From its previous win last year against South Korean Go legend Lee Se-dol, AlphaGo has once again proven its highly advanced system by recently defeating the 19-year-old grandmaster Ke Jie. Winning with a 2-0 lead in a best-of-three match, Ke Jie gave up on AlphaGo after the first set lasted for 4 hours and 15 minutes.

The teenager champion was surprised with AlphaGo's game style and was reverent of the AI system's Go abilities. He was initially shocked during their first game as AlphaGo's skills were unprecedented. "There were some unexpected moves and I was deeply impressed. I was quite shocked as there was a move that would never happen in a human-to-human Go match", said Jie.

From second and latest defeat today, Jie expressed his bittersweet sentiments about the way he played. "Today’s game was different from the first," Jie said. "AlphaGo made some moves which were opposite from my vision of how to maximize the possibility of winning. I also thought I was very close to winning the game in the middle but maybe that’s not what AlphaGo was thinking. I’m a little bit sad, it’s a bit of a regret because I think I played pretty well".

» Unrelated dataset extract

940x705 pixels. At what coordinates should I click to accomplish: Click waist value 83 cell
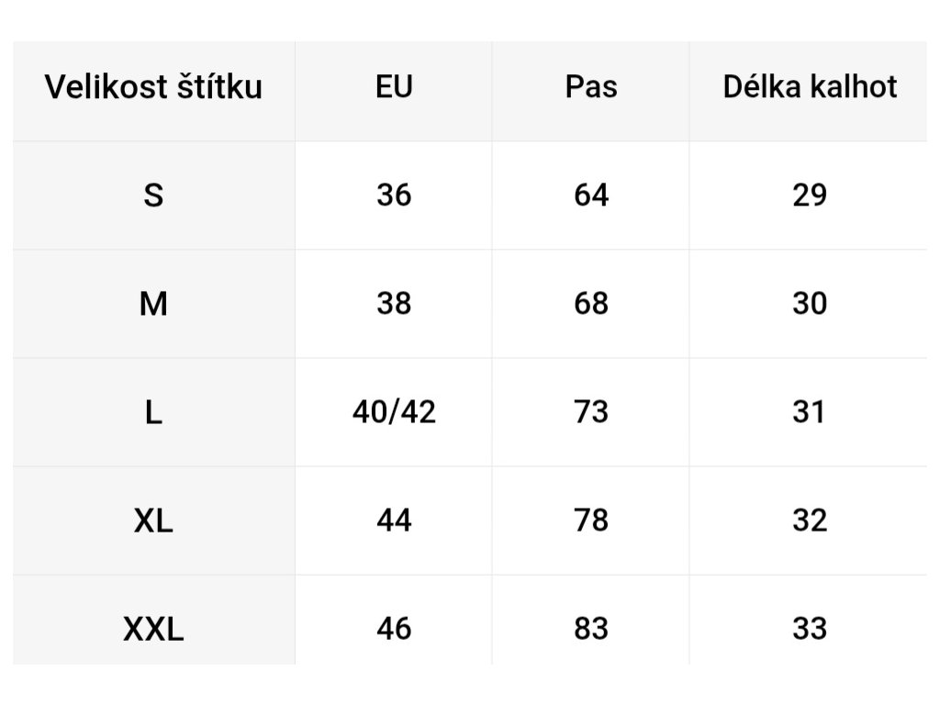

DeepMind's CEO, Demis Hassabis, expressed his gratitude to Jie for being such an incredible opponent for AlphaGo. "It was such a close game, an exciting game and showed how much work Ke Jie put into preparing for the match. It was interesting for us to see him using moves from AlphaGo's previous games, and we were intrigued to see how AlphaGo deals with its own strategies used - huge respect to Ke Jie for pushing AlphaGo to its limits".

Hassabis added that DeepMind's ultimate goal is for AlphaGo to be deployed in the fields of science and medicine.

DeepMind's paper on the AI technology of AlphaGo was published in Nature.